Following the review, the Bank has started nine investigations, which could lead to the debarment of firms and individuals from doing business with the Bank. It has started an internal review and disciplinary action will be taken against Bank staff if warranted.

''We welcome the Government of India's resolute commitment to eliminate fraud and corruption, and are pleased it has already started to implement many of the actions in the plans endorsed today,'' said World Bank Managing Director Ngozi Okonjo-Iweala.

''We believe our joint agreement will not only improve existing projects, but will also strengthen the design, integrity, and implementation of future projects,'' he added.

The Bank intends to remain engaged in the health sector in India, to help strengthen health care systems and meet critical public needs, provide future projects including mechanisms to counter the risks identified in the DIR, the release stated.

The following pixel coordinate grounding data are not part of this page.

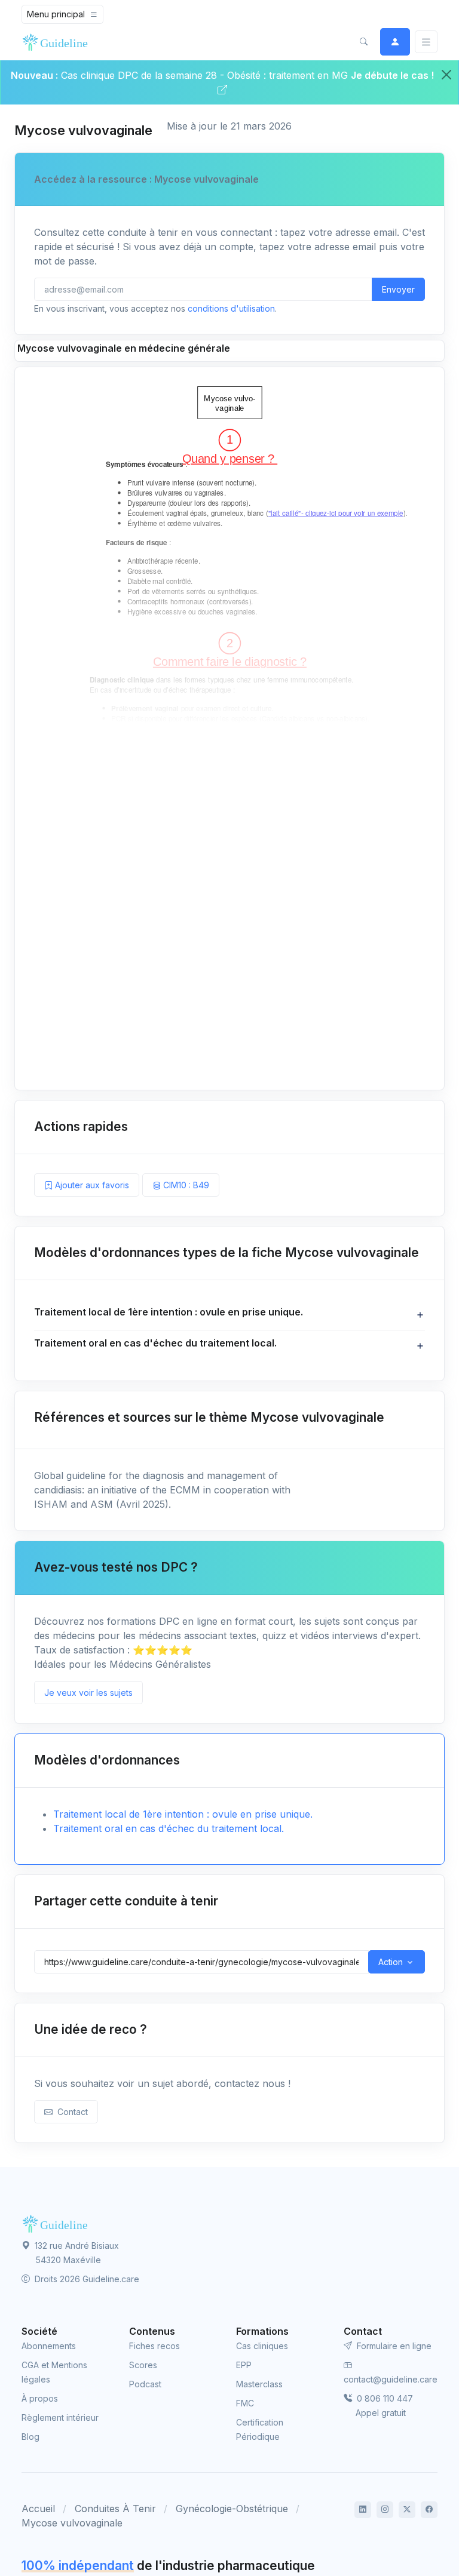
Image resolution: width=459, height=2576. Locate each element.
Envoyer (398, 289)
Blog (30, 2436)
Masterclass (259, 2384)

Acknowledging the Indian government's feedback and concerns about the DIR process, and the Board discussion, the Bank has decided to implement the recommendations of the panel, led by former Federal Reserve Chairman Paul Volcker, to provide governments with 30 days to comment on draft reviews before they are released.

The Bank would create an Independent Advisory Board to advise on the work of its Department of Institutional Integrity, and is supporting preventative services to alert Bank staff to indicators of fraudulent and collusive practices by private firms, the release concluded.